Open zaneselvans opened 1 year ago
i'm going to try to restate the problem in my understanding and offer my own proposal given that understanding (that could be wrong!).
the last year of dbf data is 2020.
xbrl data is supposed to start in 2021.
there are xbrl filings that have a report_year
of 2020 and correspond to 2020 dbf data.
without a screening process, pudl ends up with duplicate 2020 filings.
(i'll using 2020 as a stand-in for all 2020 and prior years for simplicity but i assume this can happen with older years)
why not just restrict the xbrl data to only 2021 and on? especially if zach already implemented a solution for the duplicate xbrl-only filings. this seems much simpler than reaching back into the old dbf data to find the corresponding record.
is this not the proposal bc these records are actually being updated? as in ferc is re-filing a presumably better version? then we'd need a transform step that checks for duplicate filings and deletes the dbf records.
i assume this would need to be post-xbrl/db-concatenation. could we just check for duplicate PKs? I think that would work mostly, but we could otherwise add a data_source_ferc1
column pre-concat and check each table for instances of same ["utility_id_ferc1", "report_year"]
and different data_source_ferc1
and drop the data_source_ferc1 == "dbf"
.
With the previous solution, would we miss dropping records from 2020 from specific dbf tables? As in, if an updated filing removed any small plants records in the new xbrl filing, the table-level transform would not drop the dbf records in the small plants table. Since this is a utility-level problem, we could employ a similar solution but post-transformation of all of the ferc1 tables.
My understanding is that these pre-2021 XBRL filings are updates / corrections to data that was previously filed in DBF, and thus the new filings are the most recent / correct versions available, and ideally would be the only version that shows up in the PUDL DB. I think as you suggest, this duplication / update can only be addressed after we've concatenated the XBRL and DBF data (or in the process of concatenating them).

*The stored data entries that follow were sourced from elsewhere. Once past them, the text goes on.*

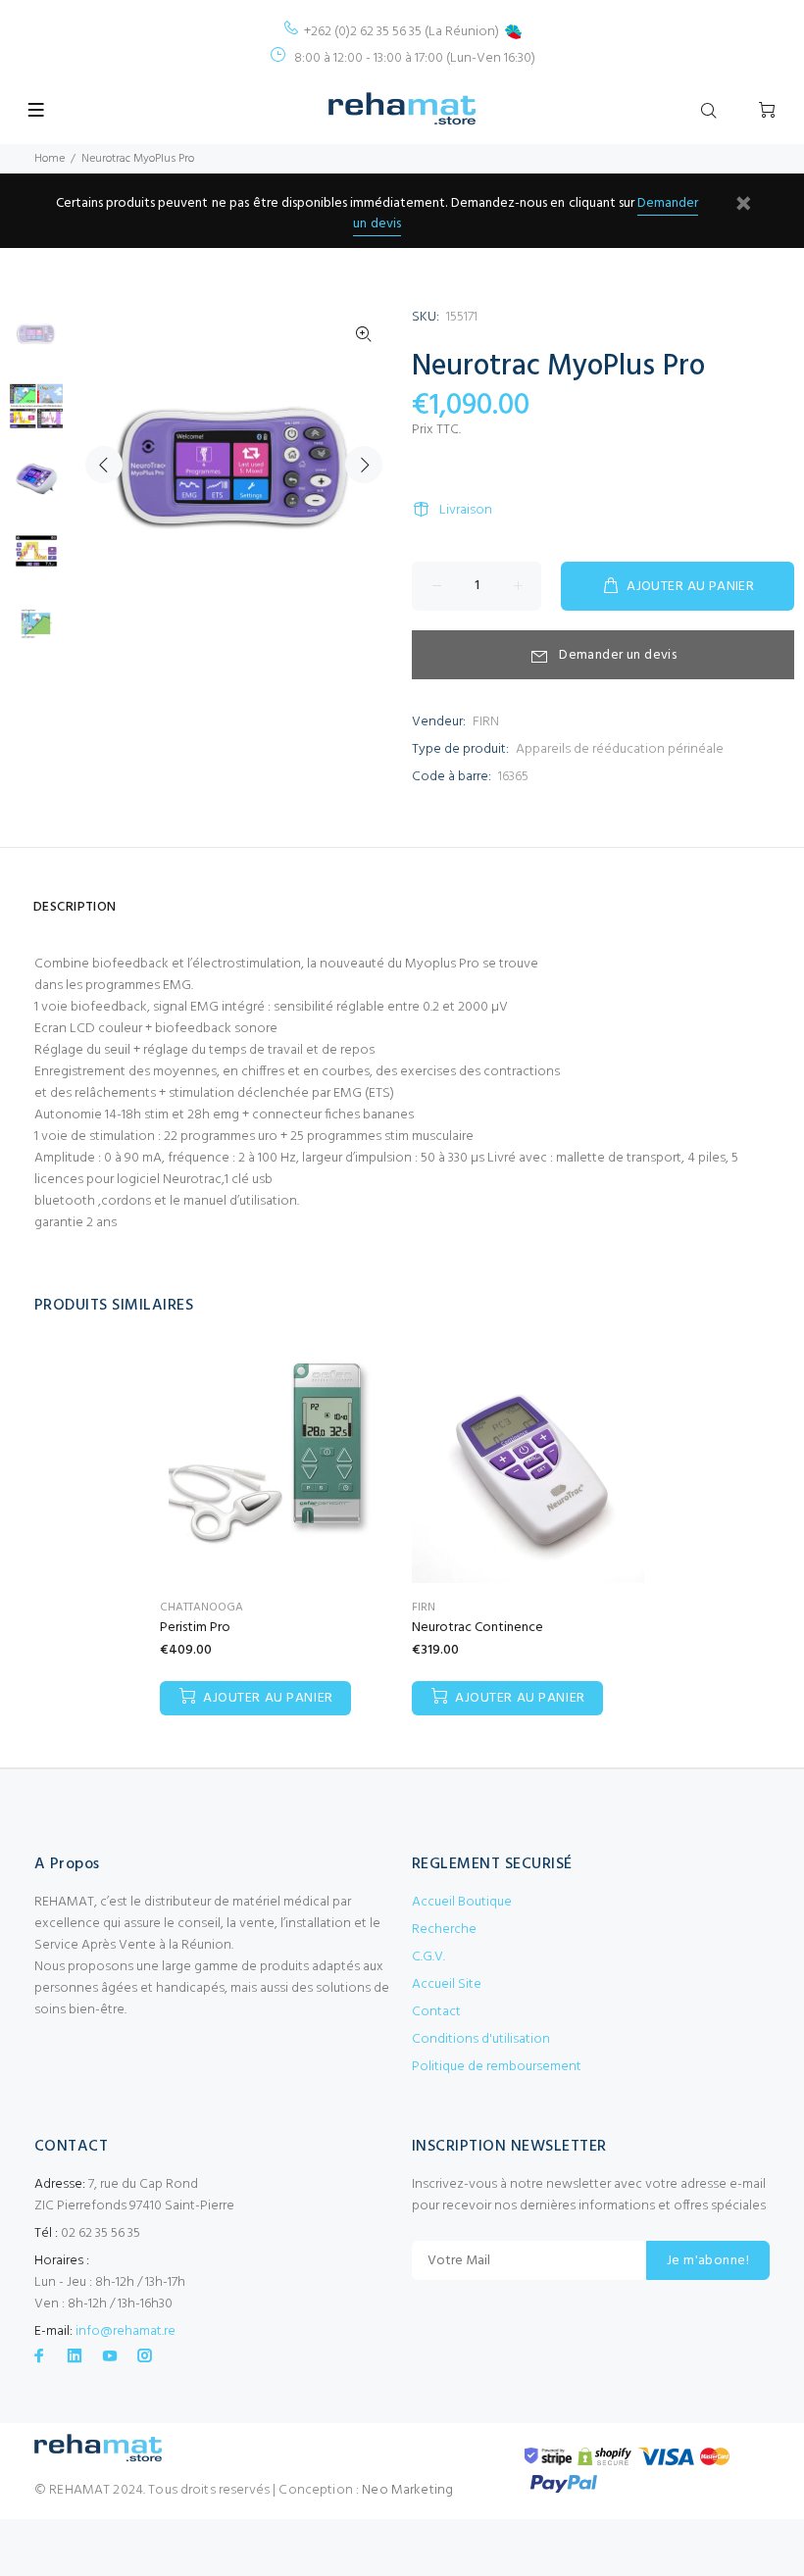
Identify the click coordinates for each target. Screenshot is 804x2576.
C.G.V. (428, 1957)
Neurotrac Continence (477, 1627)
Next (363, 464)
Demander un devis (618, 655)
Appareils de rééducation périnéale (620, 749)
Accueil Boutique (462, 1902)
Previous (104, 464)
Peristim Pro (195, 1627)
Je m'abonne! (708, 2261)
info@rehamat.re (125, 2331)
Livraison (465, 510)
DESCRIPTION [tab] (75, 907)
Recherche (444, 1929)
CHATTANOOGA (201, 1607)
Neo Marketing (407, 2490)
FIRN (486, 722)
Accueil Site (446, 1984)
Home (49, 159)
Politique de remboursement (496, 2067)
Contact (436, 2012)
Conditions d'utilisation (481, 2039)
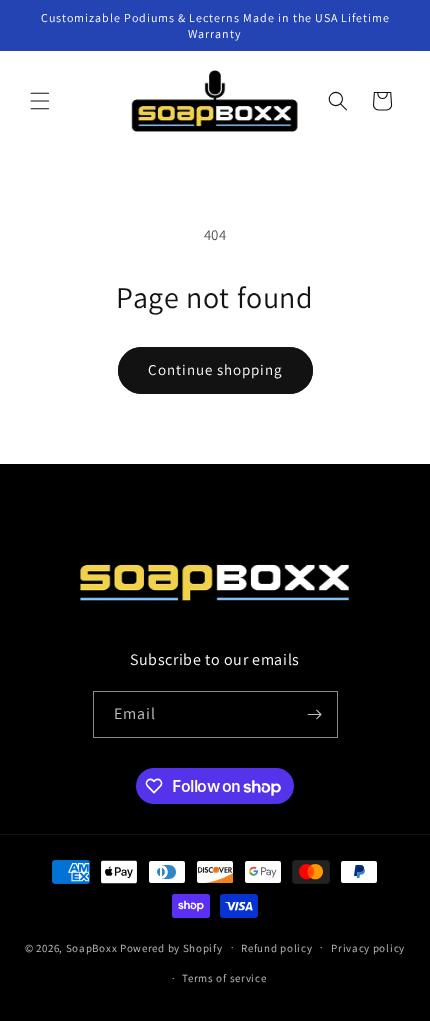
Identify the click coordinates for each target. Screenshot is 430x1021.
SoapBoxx (92, 947)
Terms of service (224, 978)
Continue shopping (215, 369)
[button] (40, 101)
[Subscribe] (315, 714)
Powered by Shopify (171, 947)
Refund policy (276, 948)
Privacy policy (368, 948)
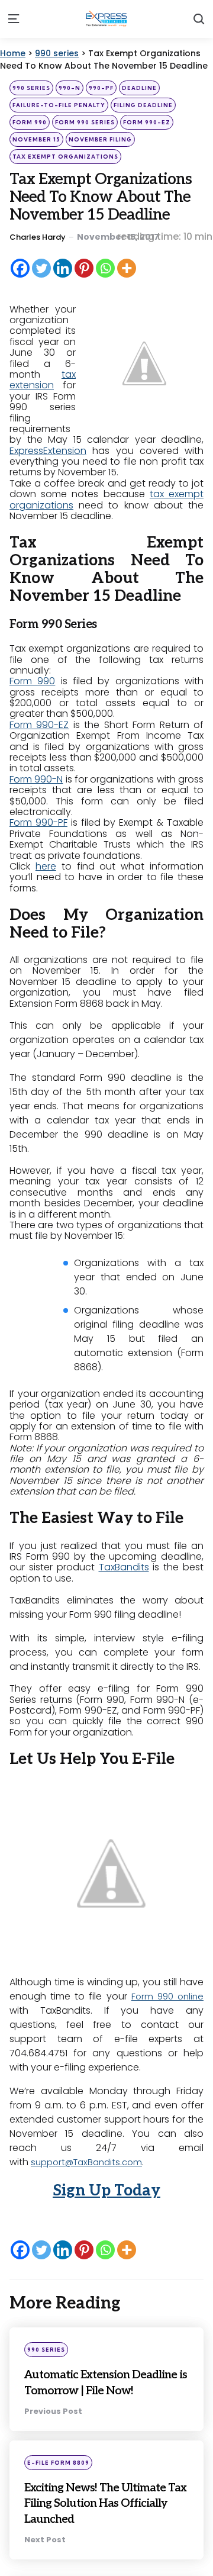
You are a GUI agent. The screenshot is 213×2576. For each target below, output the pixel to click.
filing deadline (143, 105)
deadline (139, 88)
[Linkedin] (62, 268)
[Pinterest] (84, 268)
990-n (69, 88)
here (46, 866)
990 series (31, 88)
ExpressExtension (47, 451)
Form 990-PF (38, 822)
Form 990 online (166, 1996)
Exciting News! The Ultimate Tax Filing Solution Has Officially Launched (97, 2526)
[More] (126, 268)
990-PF (101, 88)
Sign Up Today (106, 2190)
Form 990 (32, 681)
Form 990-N (36, 779)
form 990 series (85, 122)
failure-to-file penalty (58, 105)
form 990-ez (146, 122)
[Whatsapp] (105, 268)
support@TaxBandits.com (90, 2162)
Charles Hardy (37, 237)
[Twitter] (41, 268)
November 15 (36, 139)
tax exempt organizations (65, 156)
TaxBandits (124, 1567)
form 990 (29, 122)
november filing (100, 139)
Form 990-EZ (39, 725)
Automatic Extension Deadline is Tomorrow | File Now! (98, 2389)
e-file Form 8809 (58, 2478)
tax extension (42, 380)
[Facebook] (20, 268)
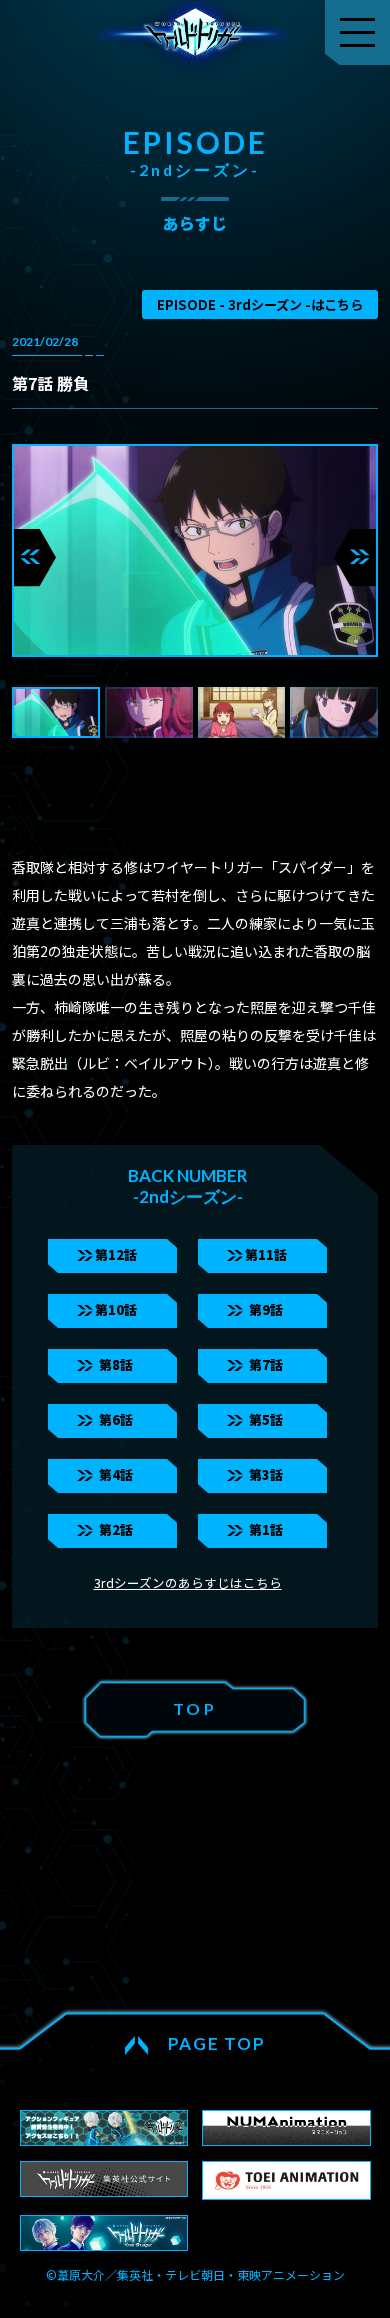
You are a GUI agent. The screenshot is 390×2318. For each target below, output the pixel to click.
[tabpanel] (195, 550)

I had been thinking of identifying the duplicate (old DBF + newly filed XBRL) based on PKs, but I think you're right that this would not catch any deletions, so maybe it would be more appropriate to do it at the utility+year level. One way this could go terribly sideways is if the "updated" filings aren't complete, and are instead only providing updated data for a portion of the form. But I hope that's not the case.

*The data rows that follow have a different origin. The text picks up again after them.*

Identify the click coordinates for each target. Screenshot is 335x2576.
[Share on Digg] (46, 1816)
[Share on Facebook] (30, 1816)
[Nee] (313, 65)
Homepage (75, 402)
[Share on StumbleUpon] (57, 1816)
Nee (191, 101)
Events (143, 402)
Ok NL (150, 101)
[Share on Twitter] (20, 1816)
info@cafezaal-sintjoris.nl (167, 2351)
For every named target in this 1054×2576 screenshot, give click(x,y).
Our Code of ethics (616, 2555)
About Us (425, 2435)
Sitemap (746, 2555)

Initially, this probably won't be a big deal, since very few updated filings will have been submitted, but over time the number of old DBF filings that should be superseded by newer XBRL filings will grow, and if someone is relying on the data in (say) a regulatory context and they can only see the old data, and not the most recent data, that would be bad.
Thinking about the timing of working on this a little more, I think we should put it off until the end of "phase 2" when we've got all of the existing PUDL tables integrated using the XBRL. I think we'll have more context as to which strategies for resolving the potential duplicates / missing data would work at that point, and for the moment this issue isn't going to affect much data, and it's not being released "in production" until after the PUDL tables are fully integrated anyway.
Going forward whenever a FERC filing is updated, it seems like the new version will be published in XBRL. This means we may get duplicate data -- the old version that's in DBF, and the updated version in XBRL. The same thing can happen when an originally XBRL filing is updated also in XBRL, but that deduplication is already handled by the
ferc_to_sqlite
conversion process. Given that we know there will be a unique XBRL filing, and it will be the most recent version, I guess all we need to do is take the XBRL version, when it appears in both XBRL and DBF data. The challenge seems like it may be identifying when there's duplicate filings.Other changes that these older re-stated filings probably necessitate include:
pudl.settings.Ferc1Settings
to allow XBRL data to come from any year.ferc1_xbrl_to_sqlite
settings to convert data from all historical years, not just the ones where XBRL was the primary reporting format.